:: Work instructions ::
Using the records below, give the number of lines where the string "agent" shows up. Add nothing to it.

:: Data items ::
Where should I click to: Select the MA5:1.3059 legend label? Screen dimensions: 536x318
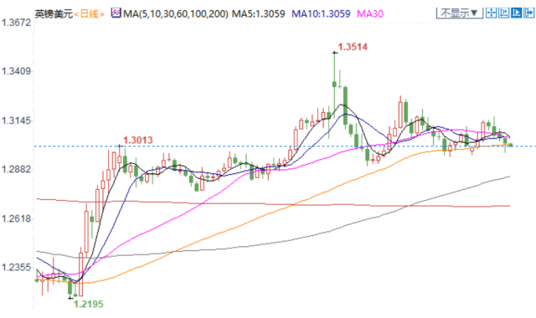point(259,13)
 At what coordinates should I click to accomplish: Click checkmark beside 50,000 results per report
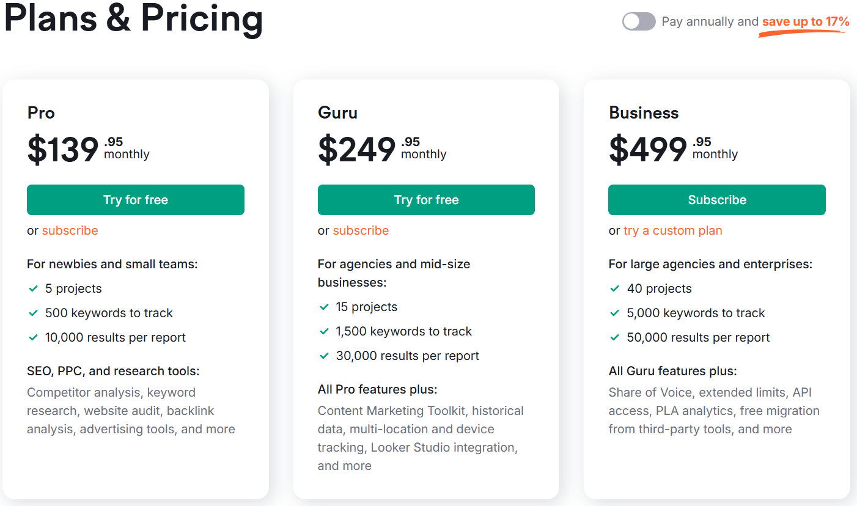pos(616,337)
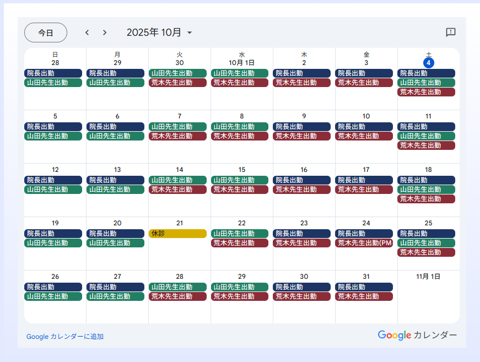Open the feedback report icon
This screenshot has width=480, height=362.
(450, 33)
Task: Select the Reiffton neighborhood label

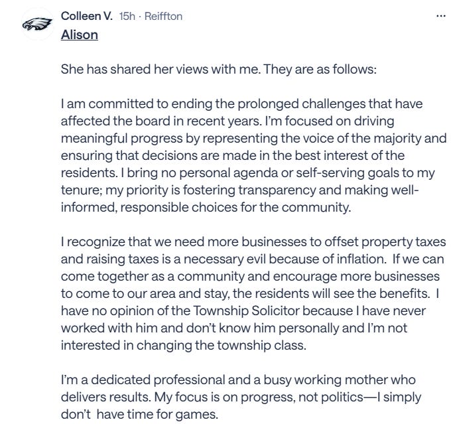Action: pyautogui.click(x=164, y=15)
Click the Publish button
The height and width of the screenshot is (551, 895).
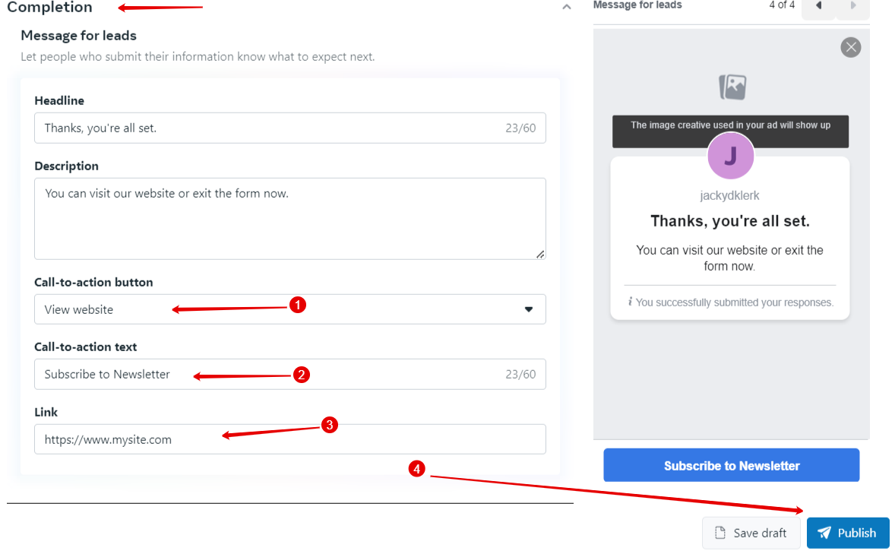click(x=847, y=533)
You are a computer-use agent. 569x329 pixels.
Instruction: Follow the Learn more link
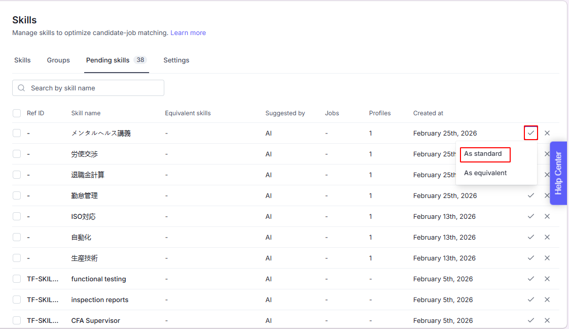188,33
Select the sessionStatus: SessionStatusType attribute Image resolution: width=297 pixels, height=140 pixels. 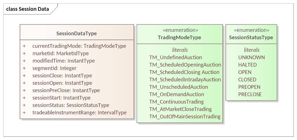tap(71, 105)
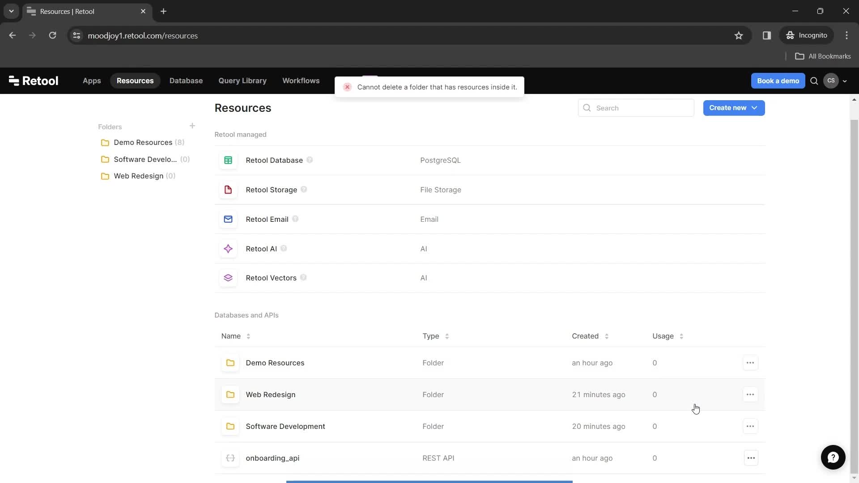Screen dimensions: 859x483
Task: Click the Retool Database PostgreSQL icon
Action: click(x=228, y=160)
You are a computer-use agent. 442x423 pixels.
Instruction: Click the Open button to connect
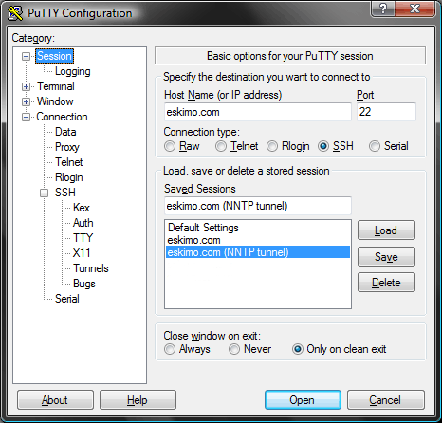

:: Exercise solution ::
2